Подытожим, а заодно и ответим на вопросы, заданные в начале. Несколько лет назад Михаил Гаспаров напечатал статью с парадоксальным названием “Критика как самоцель”, в основу которой был положен не менее парадоксальный тезис: “Статьи Белинского о Пушкине или Баратынском очень мало говорят нам о Пушкине или Баратынском, но очень много — о Белинском и его последователях”. Кажущийся парадокс этот на самом деле глубоко верен и мог бы стать хорошей методологической основой для написания истории русской литературной критики. На рубеже XIX—XX веков степень такой “самоцельности”, “самодостаточности” критики по сравнению с эпохой Белинского возросла. Религиозные мыслители, философы-эмигранты, замечательные критики-символисты и “околосимволисты” могут и должны сегодня быть объектом самого пристального изучения — но никак не поставщиками актуальных исследовательских методов и приемов.

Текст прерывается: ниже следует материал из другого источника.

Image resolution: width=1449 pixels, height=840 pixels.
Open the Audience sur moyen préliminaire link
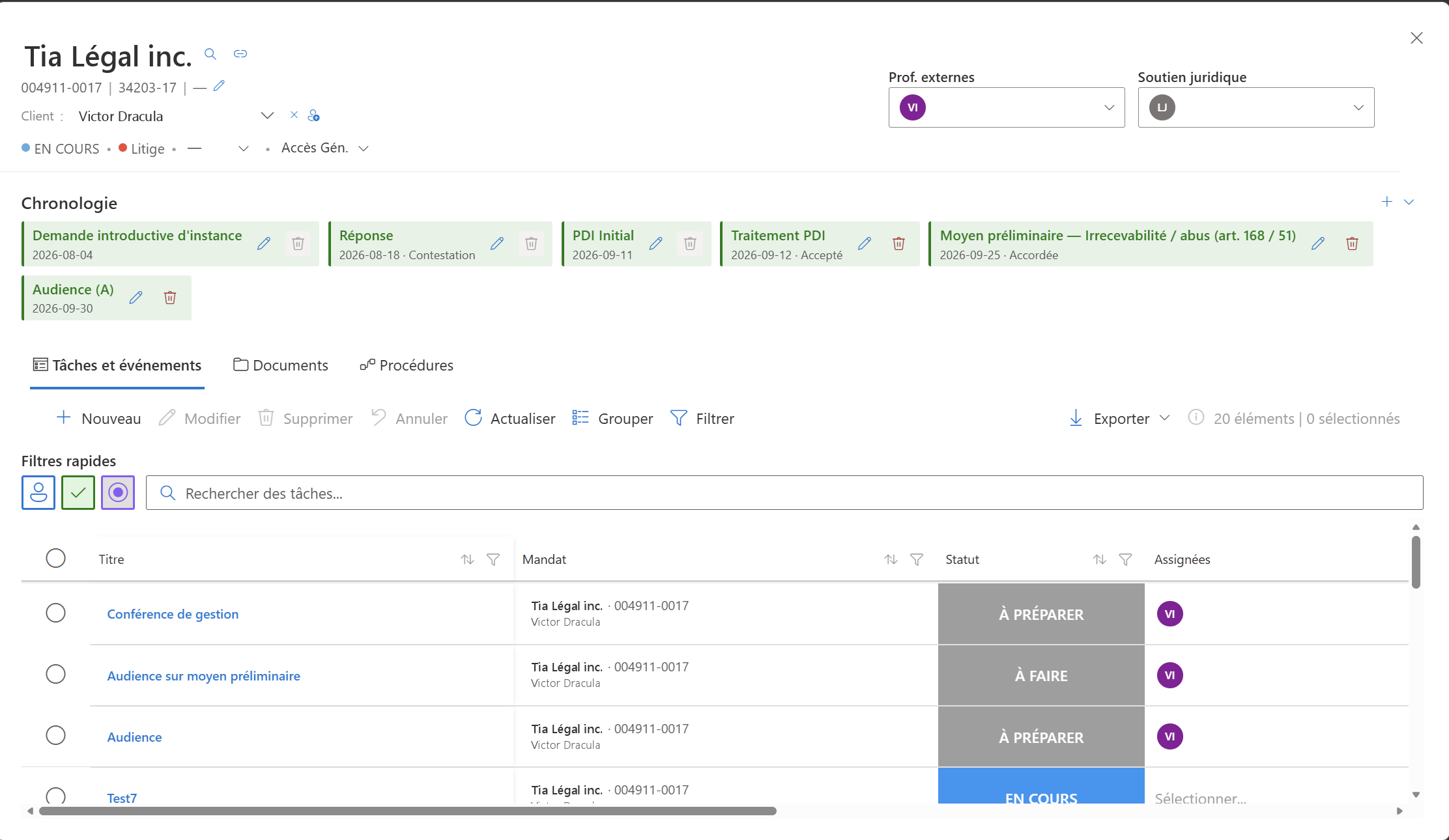(204, 676)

И последнее. Книга начинается с обложки, как театр с вешалки. Издатели “Закладки” решили на этом сыграть и “концептуализировали” оформление томиков серии. Проще всего поступили они с Лермонтовым, выбрав для книжки стихотворений и поэм непременного врубелевского “Демона”, а “Героя нашего времени” и вовсе сопроводив картиной и рисунками самого автора.
В двух других случаях оформители пошли по более сложному пути, задумав скрестить классические литературные тексты с шедеврами художественного авангарда. “Черные линии” Кандинского “Петербургским повестям” Гоголя очень идут. А вот картина Малевича “На сенокосе” на первый взгляд украшает обложку сборника Некрасова совершенно случайно. То есть понятно, разумеется, что выбрана она по тематическому сходству — там крестьяне и тут крестьяне. Но стилистический конфликт работает сильнее. Будь таким образом оформлен Клюев или хотя бы Есенин — в этом можно было бы увидеть стильность и даже концептуальность. А вот в случае с Некрасовым игра эта теряет всякий смысл: получаются полые знаки, означающее без означаемого…
Однако на такую или примерно такую реакцию художники серии и рассчитывали. Достаточно открыть предисловие С. Федякина, как суть замысла становится очевидной. Составитель обращает внимание читателя на занятный и вполне реальный парадокс: писатели-“общественники” ценили Некрасова как агитатора, горлана, главаря, а великого поэта в нем видели, наоборот, представители модернистских течений: символисты, акмеисты и даже футуристы. Так что Малевич на обложке с определенной точки зрения вполне на месте…
Хочу подчеркнуть, что все мои критические замечания — не более чем попутные соображения: серия заслуживает всяческих похвал и комплиментов. И сам тип издания, и небольшие по объему, но информативно насыщенные предисловия. И подбор дополнительных текстов, включающий не самые растиражированные работы, — например, С. Андреевского или С. Дурылина. А если еще учесть, что в ближайших планах издателей “Закладки” — книги Пушкина, Салтыкова-Щедрина, гоголевские “Мертвые души”, и готовят их С. Бочаров, И. Сурат и другие замечательные специалисты, то ценность выпускаемой “Русским путем” серии становится самоочевидной без всяких рецензий и обзоров.